» SOURCE
────────────────────
Came across this gem in today's Learning SQL reading and it's super simple in hindsight. If you're writing a multi-table query, don't join all your tables together, then filter down. Filter down your tables where it makes sense, then join them together. This makes intuitive sense to me. By joining the tables together first before filtering, you've created a larger table upfront. By filtering your tables before joining, you've reduced the number of rows (and probably columns) that your query has to work with throughout its run.

I've always defaulted to the former, because it came more naturally and the syntax was cleaner. Very easy to do it and just move on when all you're doing is solving problems with tiny tables on HackerRank or LeetCode but you'll be working with tables much larger in any real world application (presumably). I feel dumb for not realizing this sooner but consider this a PSA.

I love books.

Day 23 (01/27/2021): Reviewing SQL

Read more out of Learning SQL today, but finally a chapter where I found it was just review (querying multiple tables). As a result, I breezed through without ending up in any google rabbit holes. (Yes, I'm know there are many more things for me to learn on this topic... just not necessarily from this book, in this chapter.) I kind of just felt tired all day today anyway so it was good timing. Still, happy I made it through. Time to rest up in time to do it all over again tomorrow. (I absolutely mean that in a good way.)

That's it. Super short post today. See you tomorrow!

Day 24 (01/30/2021): I jinxed it

Hilariously, the one time I mention "tomorrow" in a post, I fall off for a couple days. Oops.

Anyway, I've been banging my head against the wall the last couple days because I've been trying to get back into writing some Python and my incredibly subpar skills have atrophied even more. And honestly, it's been incredibly frustrating so I took a bit of a break (aside from passive consumption of youtube content). Today, I decided to jump back into it and double down on the Python. Upon reflection, my problem is an incredibly shaky foundation and so I'm going all the way back to my first real introduction to Python, Automate the Boring Stuff with Python. I loved the premise of the book when I dabbled with Python years ago and feel I need the refresher right now.
────────────────────
» THINGS TO DO
**a.** Reproduce the passage of the learning journal from "Read more out" up to and including "a good way.)".
**b.** In the learning journal's Day 24 entry, which book does the writer return to in order to rebuild a Python foundation?
**c.** Write what comes next in the learning journal, picking up after its final sentence.

» DATA PROVIDED
────────────────────
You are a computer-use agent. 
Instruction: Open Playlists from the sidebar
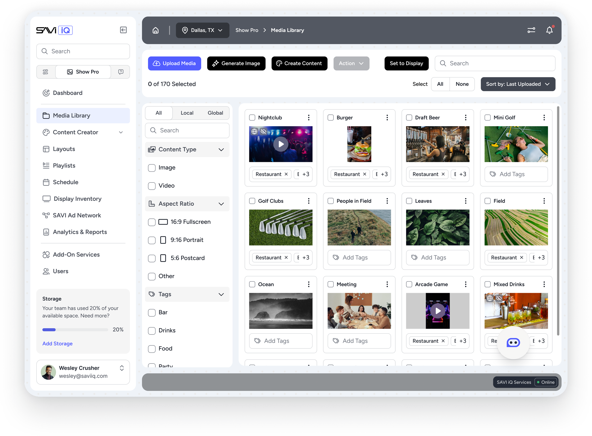pyautogui.click(x=64, y=165)
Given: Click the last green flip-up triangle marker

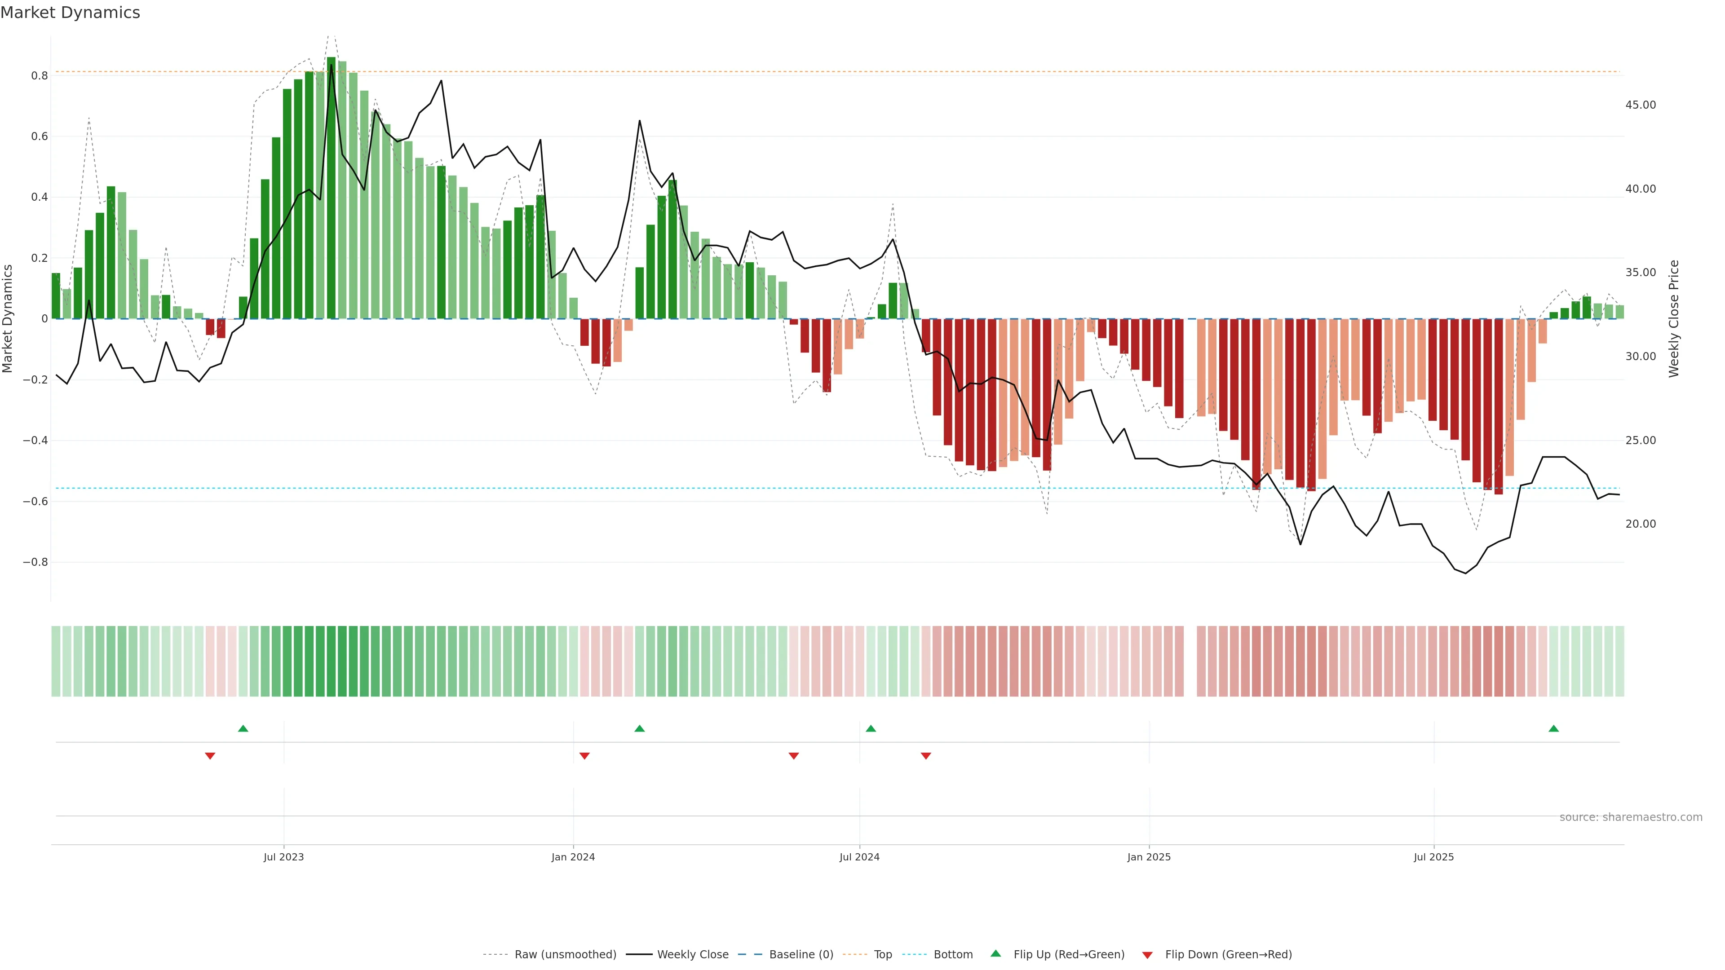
────────────────────
» RESULTS
**a.**
Read more out of Learning SQL today, but finally a chapter where I found it was just review (querying multiple tables). As a result, I breezed through without ending up in any google rabbit holes. (Yes, I'm know there are many more things for me to learn on this topic... just not necessarily from this book, in this chapter.) I kind of just felt tired all day today anyway so it was good timing. Still, happy I made it through. Time to rest up in time to do it all over again tomorrow. (I absolutely mean that in a good way.)

**b.** Automate the Boring Stuff with Python.

**c.**
Nobody said this was going to be a smooth and easy journey.

Day 25 (01/31/2021): Another confession

I reviewed the first two chapters of Automate the Boring Stuff and (thankfully?) most of it was review. I'm cognizant of the fine balance between going too slow (and overstudying things) versus going too fast (and building a shaky foundation), but think I want to err on the side of going too slow this time.

Speaking of which, let's get back into this daily posting habit with an embarrassing confession. I never really learned the difference between break and continue. The flow control statements, not the English words. I use them infrequently enough that I just googled it literally every time I thought I needed one of them. In case anybody happens to be in the same boat, I think the best way for me to remember this going forward is one breaks out of the current loop entirely and the other continues on to the next iteration of the loop.

Day 26-28 (02/01/2021-02/03/2021): SQL review and more Python basics

Binge watched Tina's whole SQL Sundays youtube playlist today to get my daily SQL fix. It's been a while but keeping the practice is important for retention and I'm relieved to find it was all review for me. That bodes well for a fun thing happening this weekend that I'm going to keep to myself (at least for now). I've also spent the last couple days going through more chapters of Automate the Boring Stuff. I'm going to finish off tonight with some more!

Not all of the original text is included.